Lagos prometidos só ficaram no papel
Lagos prometidos
só ficaram no papel
Os moradores Benedito Martins (ao lado) e Policena Marcondes de Oliveira (abaixo)O Ribeirão Lindóia foi o escolhido pela administração municipal para abrigar a mais completa área pública de esportes e lazer da zona norte da cidade. Pena que, lançado com pompa no início do ano passado, até agora o projeto que inclui a formação de cinco lagos artificiais não saiu do papel por falta de recursos.
Elaborado por técnicos do Instituto de Pesquisas e Planejamento Urbano de Londrina (Ippul), o projeto prevê a construção de pistas de cooper, cross, skate, roller e patins; além da instalação de equipamentos para ginástica e exercícios físicos, quadra de voleibol de areia, anfiteatro, parque infantil e campos gramados para futebol. Está planejada ainda completa infra-estrutura com sanitários, estacionamentos para automóveis, lanchonetes, churrasqueiras, lixeiras, bancos para descanso em torno de cada um dos lagos.
Quando foi lançado o projeto, a administração municipal anunciou que pretendia inaugurar a primeira fase a do lago 3, no fundo do Conjunto Milton Gavetti no Dia da Árvore, 21 de setembro, do ano passado. Às vésperas do Dia da Árvore deste ano, o local permanece sem nenhum indícios do início das obras.
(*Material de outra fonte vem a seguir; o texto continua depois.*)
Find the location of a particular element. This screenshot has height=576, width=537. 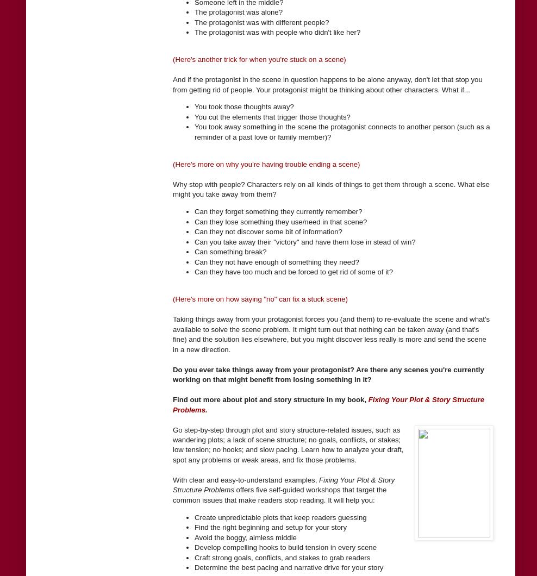

'Why stop with people? Characters rely on all kinds of things to get them through a scene. What else might you take away from them?' is located at coordinates (331, 189).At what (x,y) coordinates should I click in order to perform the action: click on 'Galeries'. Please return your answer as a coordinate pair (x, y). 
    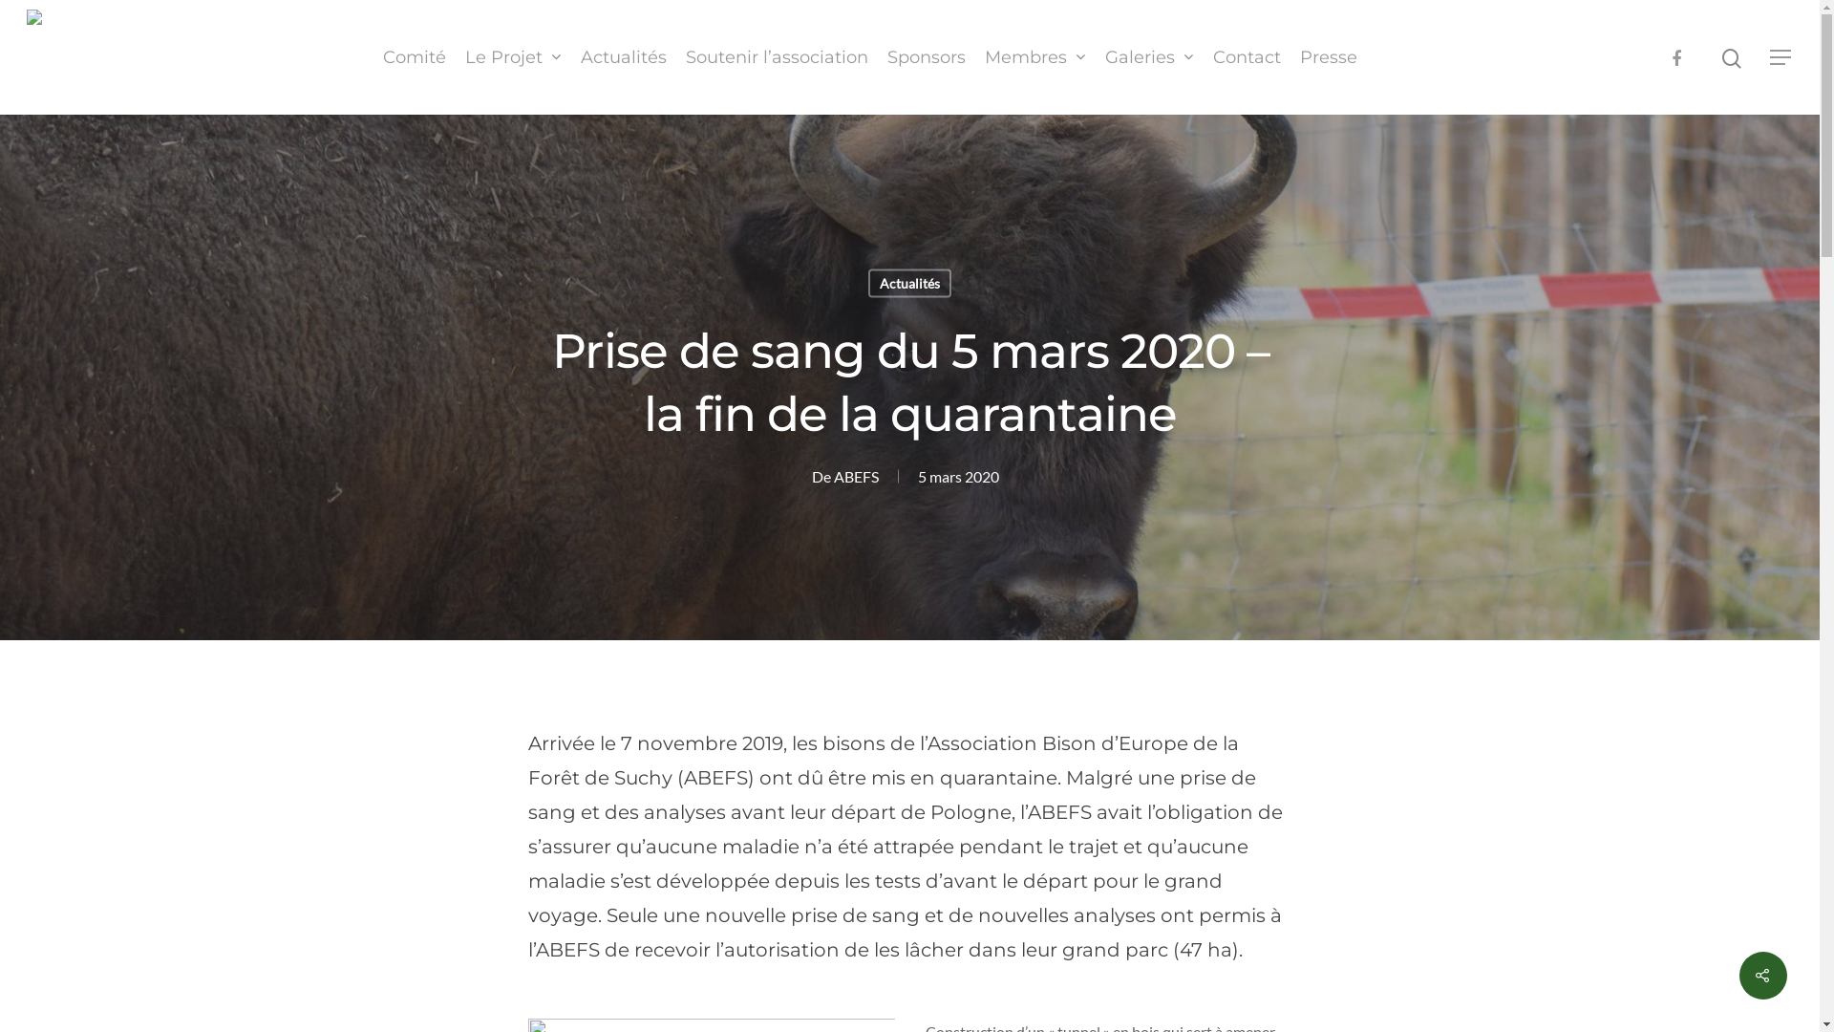
    Looking at the image, I should click on (1147, 56).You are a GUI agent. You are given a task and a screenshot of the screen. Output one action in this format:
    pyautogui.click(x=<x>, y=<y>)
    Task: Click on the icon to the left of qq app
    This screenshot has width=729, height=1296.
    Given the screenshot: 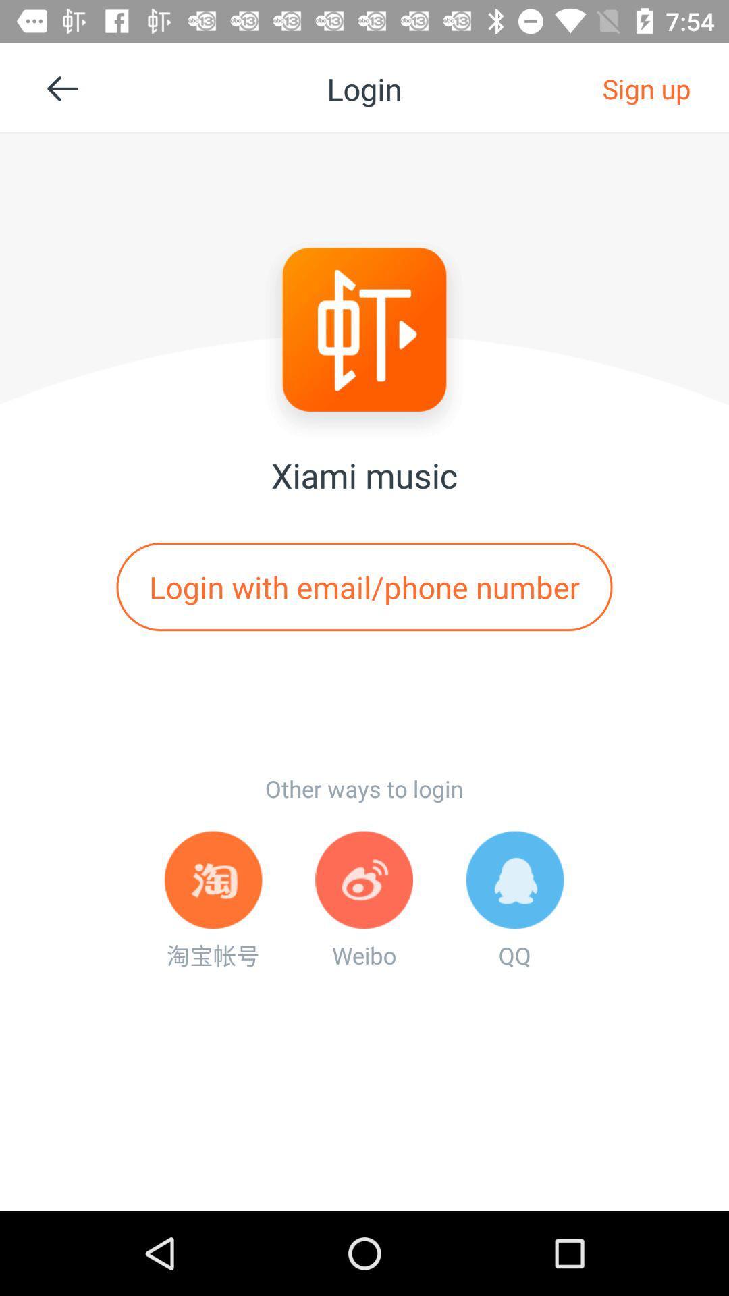 What is the action you would take?
    pyautogui.click(x=363, y=901)
    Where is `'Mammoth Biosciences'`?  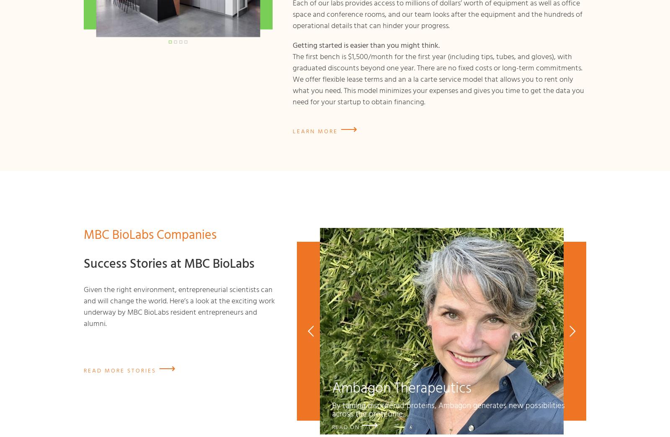 'Mammoth Biosciences' is located at coordinates (450, 427).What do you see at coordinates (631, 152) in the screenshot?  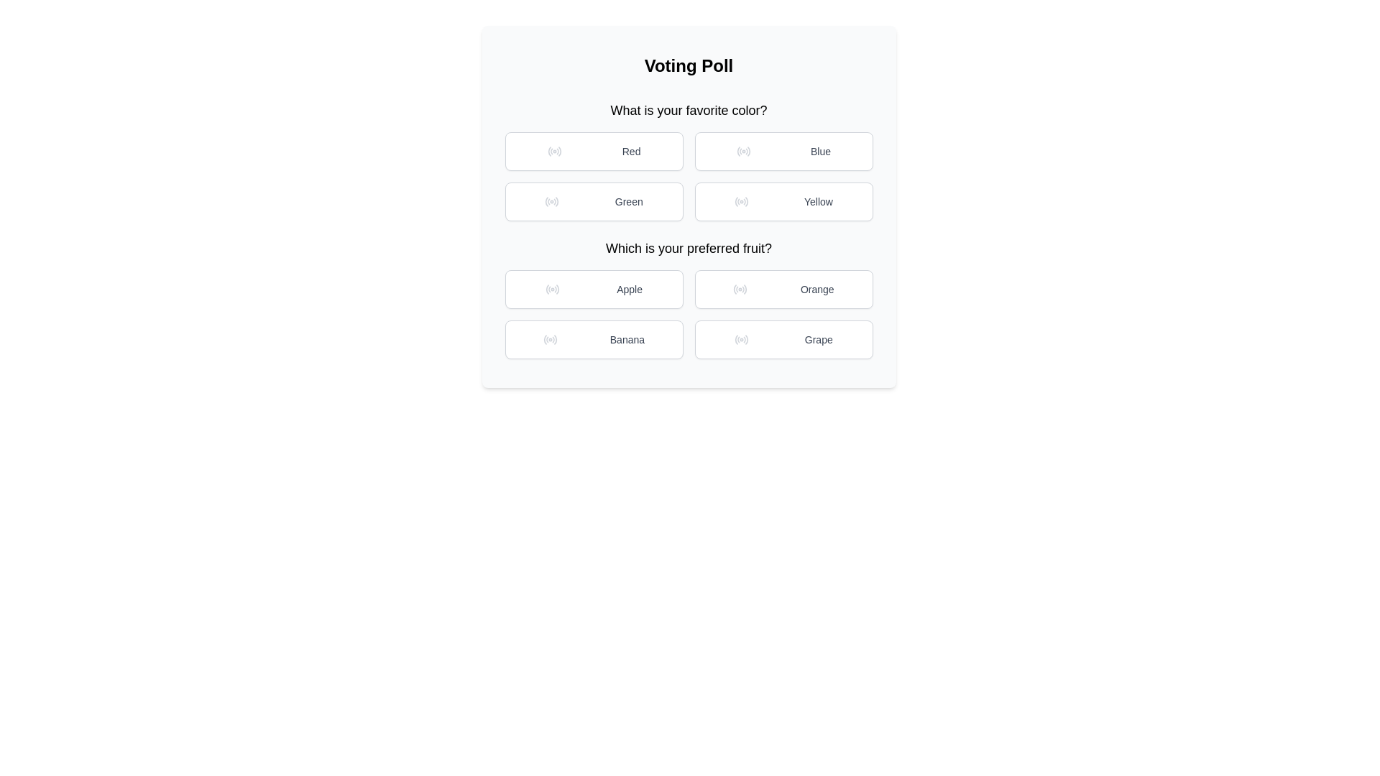 I see `text of the label displaying 'Red', which is located in the first button at the top-left corner under the heading 'What is your favorite color?'` at bounding box center [631, 152].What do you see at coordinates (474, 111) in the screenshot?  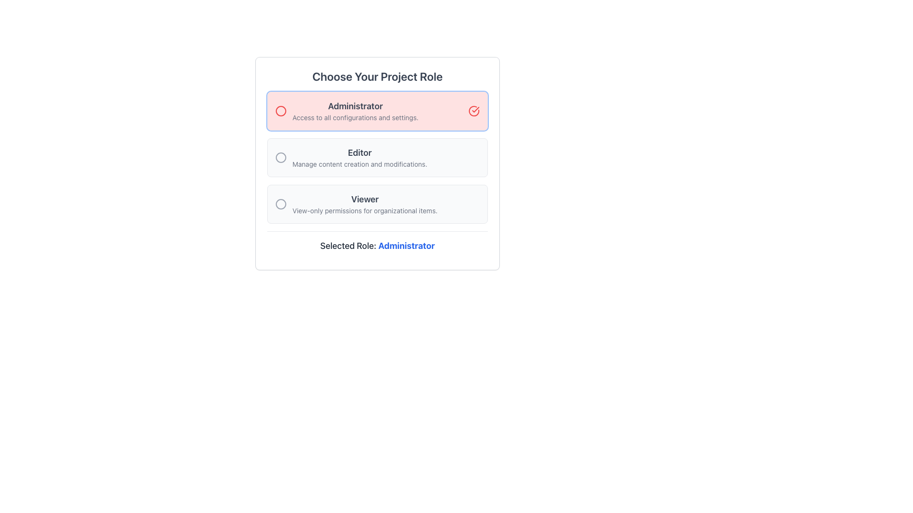 I see `the icon that serves as a visual indicator for the selection of the 'Administrator' role, located in the upper right of the highlighted 'Administrator' selection area` at bounding box center [474, 111].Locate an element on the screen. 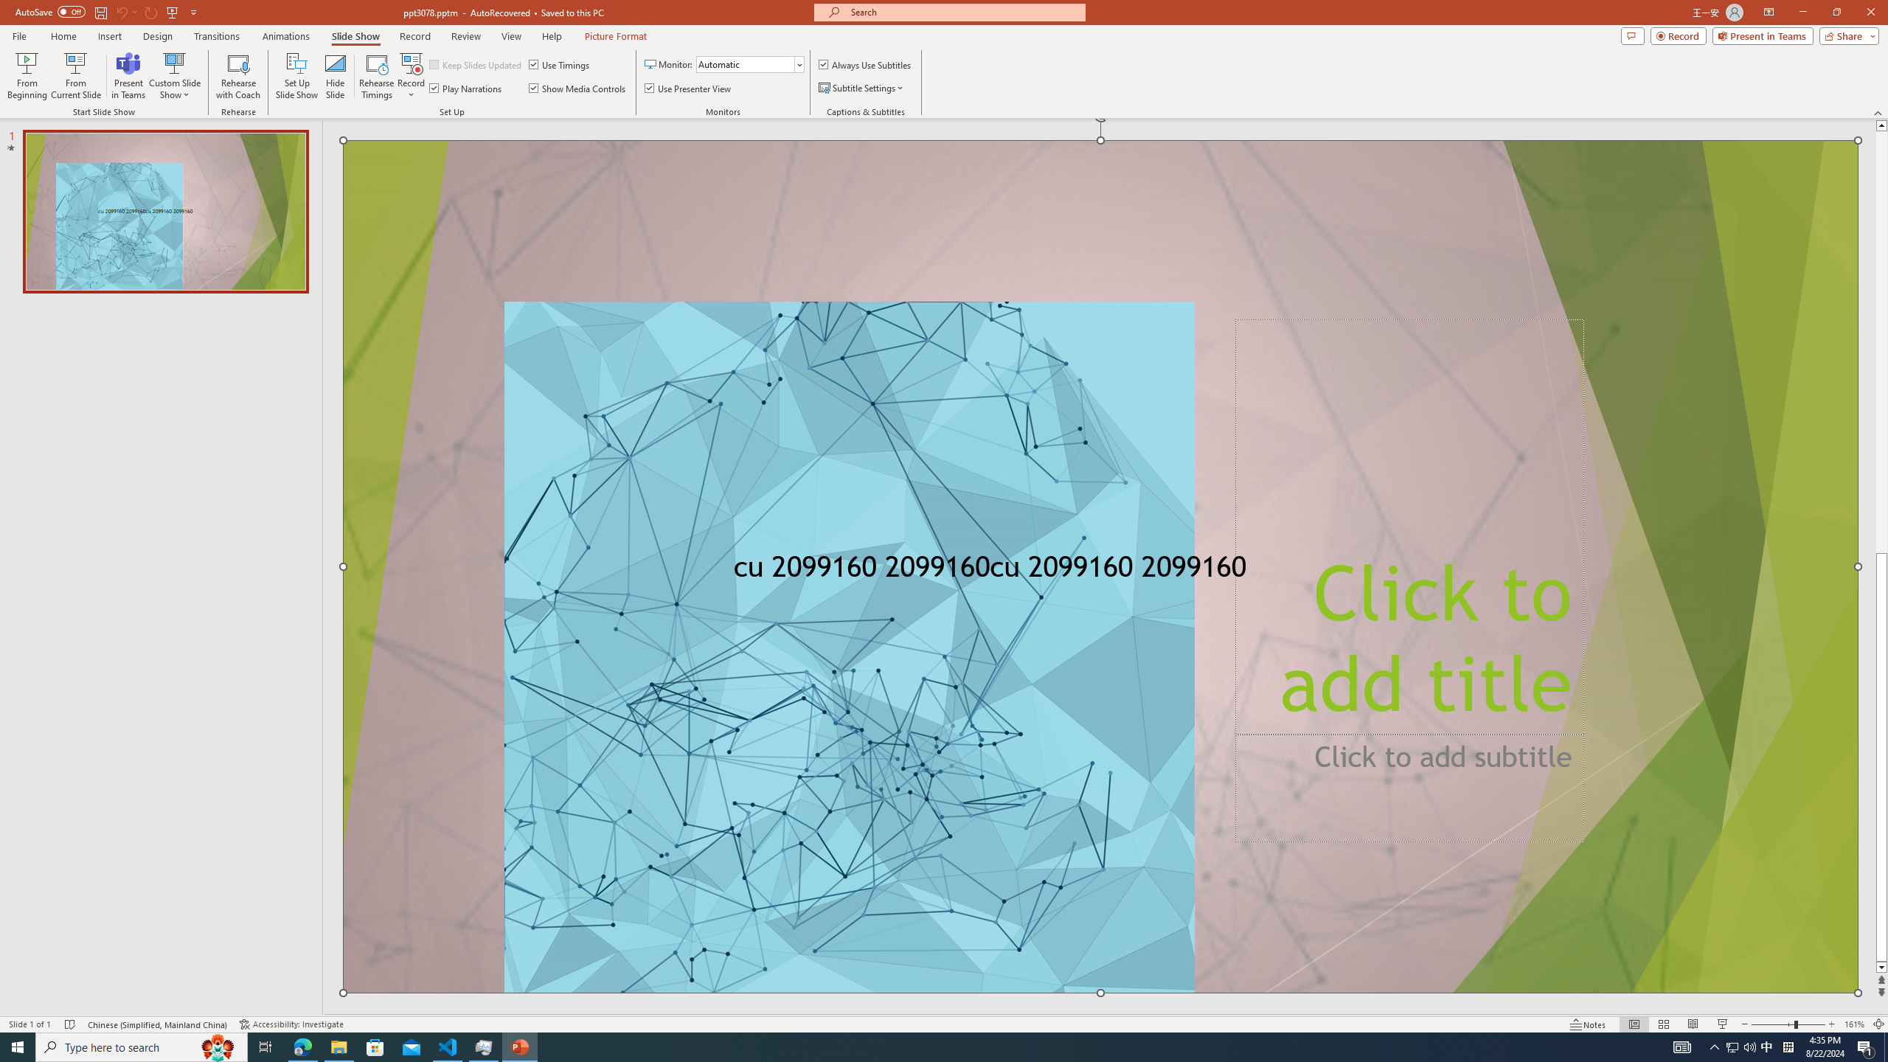 This screenshot has height=1062, width=1888. 'Use Timings' is located at coordinates (560, 64).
Cadê o lago? Está difícil de começarem a construção, heim?!, comenta o ex-vigilante Benedito Martins, 71 anos, casado e morador do Jardim Paraíso há 16 anos. Faz anos que ouço esta história de que vão fazer lagos novos aqui, mas não acredito mais. Entra ano e sai ano e não fazem nenhuma melhoria. Por isso, os vizinhos continuam jogando entulhos e sujando esta área toda. É uma pena.
Martins avalia que a infra-estrutura de lazer prometida seria muito boa para a população da zona norte. Eu já estou muito velho e não vou usar. Mas seria bom para os mais novos, para a juventude. Além disso, iria valorizar as casas destes bairros vizinhos. E, pelo menos, o local seria mantido mais limpo daí em diante, ressalta o aposentado.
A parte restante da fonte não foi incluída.